Number One Reason Why The Nigerian Tech Scene won’t “BLOW”!!!

I sometimes complain about lack of innovation and the endless clones of popular western world type websites, but on second thoughts web developers in Nigeria shouldn’t be blamed, it makes sense travelling on the “safe road” especially when you have a major reason to do so as:

1. Payment gateways: Its so difficult and expensive integrating payment gateways from companies like “Interswitch” into a website[1] and with the16 just licensed mobile money operators, who don’t seem to care about the web but are more concerned about mobile to mobile and mobile to offline, cash transfers. I dont see the industry “blowing up” anytime soon. If its so hard to get your money from customers as a website owner via the web, why would anyone want to develop one?
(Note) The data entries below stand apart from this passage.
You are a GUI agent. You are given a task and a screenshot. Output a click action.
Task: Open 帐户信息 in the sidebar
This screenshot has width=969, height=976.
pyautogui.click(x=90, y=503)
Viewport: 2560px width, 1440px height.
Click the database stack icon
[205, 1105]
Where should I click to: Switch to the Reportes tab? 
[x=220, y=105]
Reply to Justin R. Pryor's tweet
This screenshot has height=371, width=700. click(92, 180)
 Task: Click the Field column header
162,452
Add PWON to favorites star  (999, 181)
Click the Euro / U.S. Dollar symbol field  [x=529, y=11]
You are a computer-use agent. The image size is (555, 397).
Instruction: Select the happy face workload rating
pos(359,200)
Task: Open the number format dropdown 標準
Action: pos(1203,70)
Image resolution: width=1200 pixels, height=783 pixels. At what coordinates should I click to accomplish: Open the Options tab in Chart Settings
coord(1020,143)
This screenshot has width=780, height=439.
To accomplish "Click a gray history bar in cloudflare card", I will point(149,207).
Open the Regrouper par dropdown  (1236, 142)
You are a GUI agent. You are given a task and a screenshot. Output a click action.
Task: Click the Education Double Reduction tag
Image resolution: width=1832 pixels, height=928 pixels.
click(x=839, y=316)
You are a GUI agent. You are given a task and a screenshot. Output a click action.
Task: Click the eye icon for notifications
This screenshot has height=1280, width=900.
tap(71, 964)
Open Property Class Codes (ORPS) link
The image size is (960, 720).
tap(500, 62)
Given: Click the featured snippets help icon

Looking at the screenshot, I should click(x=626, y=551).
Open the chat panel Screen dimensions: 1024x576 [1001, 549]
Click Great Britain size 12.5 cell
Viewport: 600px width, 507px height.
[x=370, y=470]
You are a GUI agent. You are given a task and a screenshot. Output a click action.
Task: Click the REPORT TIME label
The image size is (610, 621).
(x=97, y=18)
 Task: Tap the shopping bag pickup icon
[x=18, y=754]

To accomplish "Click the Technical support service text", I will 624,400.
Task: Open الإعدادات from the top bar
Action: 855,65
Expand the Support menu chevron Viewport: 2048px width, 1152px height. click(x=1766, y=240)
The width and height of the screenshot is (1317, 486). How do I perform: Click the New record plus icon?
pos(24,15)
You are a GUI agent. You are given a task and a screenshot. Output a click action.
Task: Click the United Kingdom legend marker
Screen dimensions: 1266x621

Whenever I go to any of the so called Nigerian “e-commerce” websites, I select stuff I am interested in, click on “checkout” and I am presented with a bank account number where I am to deposit money before I can get my stuff, I am like, jeez!!! whats “e-commerce” about this? How do you expect me to pay in money into the account of an untested company when I could just go to a supermarket or store, select what I want, pay for it and get my goods instantly without any stories? As an analogy, Nigeria’s music scene is so huge today because most people who go into music have this hope that they might just “blow” and make it “big”, because they can see others making big money in the industry. So in the mean time, we better be prepared to seeing little or no innovation and lots of clones of Facebook and a myriad of “SIMPLEMACHINE” forums in Nigeria’s Tech space, just as we have lots of people in the music industry who have no business being there [2].

Notes
[1] In 2004, I did some research and found out that it would cost upwards of #150k to integrate Interswitch web payment gateway into a site. #150K in 2004!!! How many web devs could afford splashing such an amount on just a gateway, minus other day to day running costs? I dont know how much it would cost now, anyway. Dear Interswitch et al, there is more to epayment channels than just ATM’s and POS machines and with the new CBN’s cash withdrawal policy, people, like it or not would be forced to use epayment channels, please “don’t drop the ball”. But if you guys do, which I strongly suspect you will, any of the new mobile money operators should please do to you what Google did to Microsoft in the Web Search Industry.
[2.] Although we have some gems in the Nigerian music scene, like 70% of them there now have no business being near a microphone. Terry G, I am looking at you!